# Passage retenu
Le 13 avril 2014, quelques dizaines de russophones s’étaient rassemblés à Zaporojié sur une place publique pour protester contre la tournure du Maïdan, tournure clairement néonazie à ce moment-là et qui allait se dévoiler par le massacre d’Odessa quelques jours plus tard. Les opposants russophones furent bientôt, comme vous le verrez sur cette vidéo, encerclés par une foule vociférante composée de fanatiques armés de bâtons, de barres de fer, de marteaux et d’autres armes contondantes, y compris des couteaux. Les opposants russophones n’étaient pas armés, ils étaient venus ici pour protester pacifiquement. Ils furent bientôt entourés par une horde véritablement hystérique, les quelques dizaines de russophones étant encerclés par des « septembriseurs » prêts au massacre et dix fois plus nombreux. C’est avec peine que la police, par ailleurs très molle a protégé la vie de ces hommes. Ils furent insultés pendant six longues heures, canardés de farine, d’œufs, puis de pierres, de bouteilles et d’autres projectiles. Formant un cercle de défense compacte, pour exprimer leur protestation de manière démocratique, ils ont été insultés de la pire des manières.

 

Les néonazis présents étaient venus en nombre et entrainèrent probablement la foule dans son hystérie. À un moment, les manifestants russophones pacifiques furent même atteints, certains traînés et roués de coups, avec l’intention avérée de les lyncher sans autre forme de procès. Courageusement ils firent face, devant subir les outrages d’une foule surexcitée de plus en plus nombreuse. Les fascistes lançaient des slogans et des appels au meurtre, ils promettaient la mort à ceux qui ne jetteraient pas les rubans de Saint-Georges, à ceux qui ne s’agenouilleraient pas au sol et qui ne chanteraient pas l’hymne national ukrainien.

# Consigne écrite 1
Traduisez en anglais cette phrase du passage retenu : « Les opposants russophones n’étaient pas armés, ils étaient venus ici pour protester pacifiquement. »
# Consigne écrite 2
Reproduisez à l’identique le segment du passage retenu compris entre « Les néonazis présents » et « l’hymne national ukrainien. », bornes incluses.

# Extrait source
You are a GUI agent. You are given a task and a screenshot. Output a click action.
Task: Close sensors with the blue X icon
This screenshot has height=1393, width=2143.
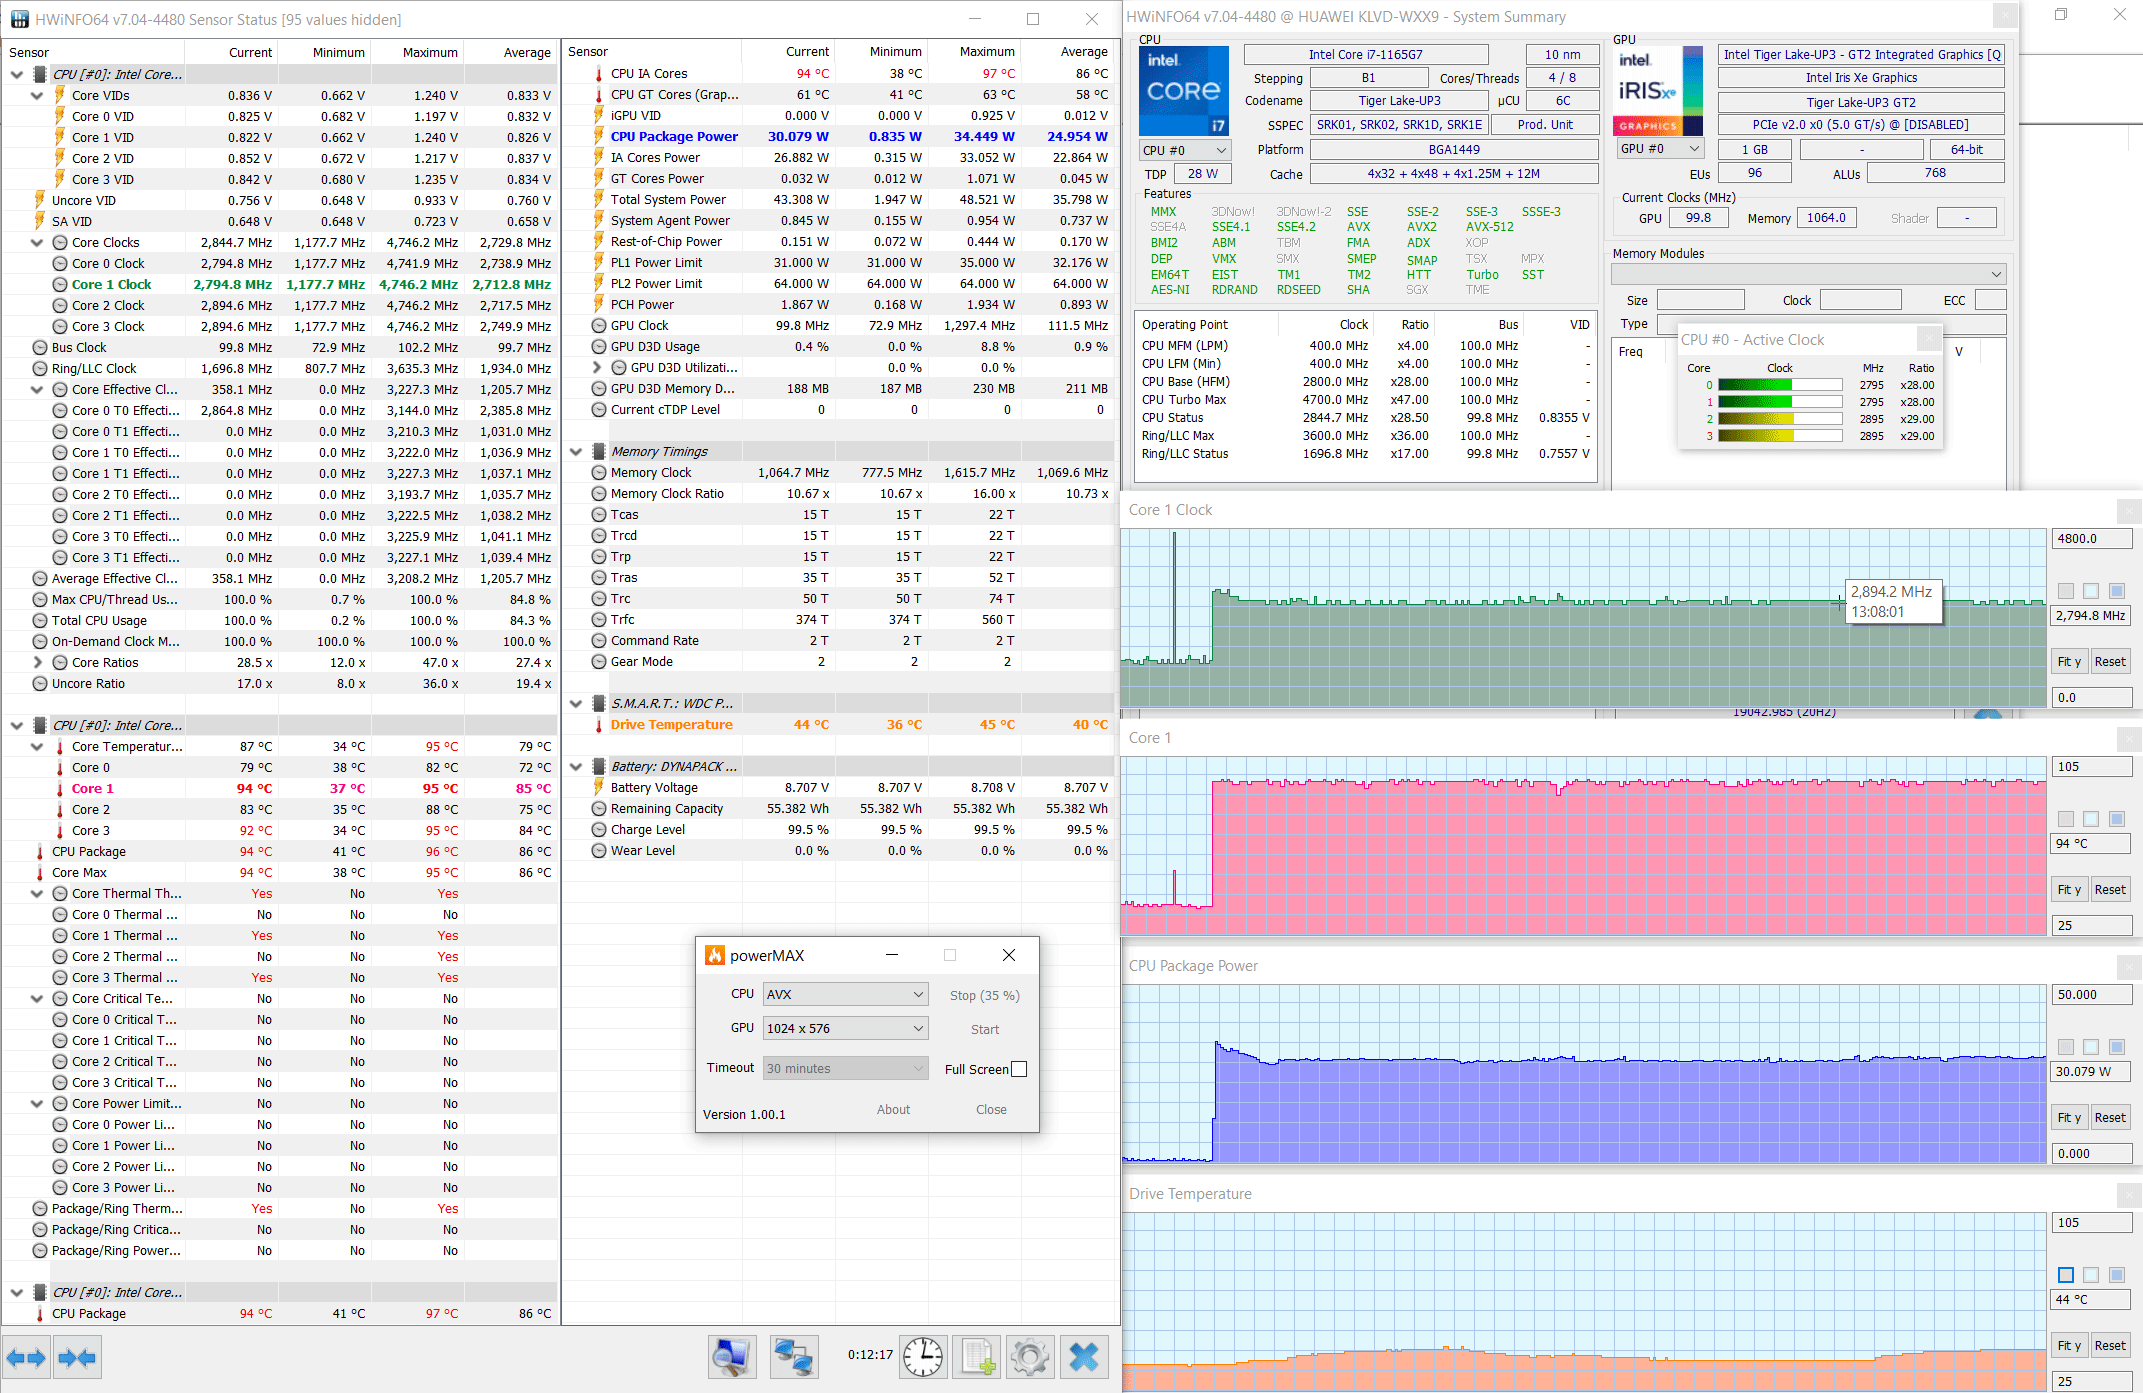tap(1084, 1357)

# Réponse attendue 1
The Russian-speaking opponents were not armed; they had come here to protest peacefully.

# Réponse attendue 2
Les néonazis présents étaient venus en nombre et entrainèrent probablement la foule dans son hystérie. À un moment, les manifestants russophones pacifiques furent même atteints, certains traînés et roués de coups, avec l’intention avérée de les lyncher sans autre forme de procès. Courageusement ils firent face, devant subir les outrages d’une foule surexcitée de plus en plus nombreuse. Les fascistes lançaient des slogans et des appels au meurtre, ils promettaient la mort à ceux qui ne jetteraient pas les rubans de Saint-Georges, à ceux qui ne s’agenouilleraient pas au sol et qui ne chanteraient pas l’hymne national ukrainien.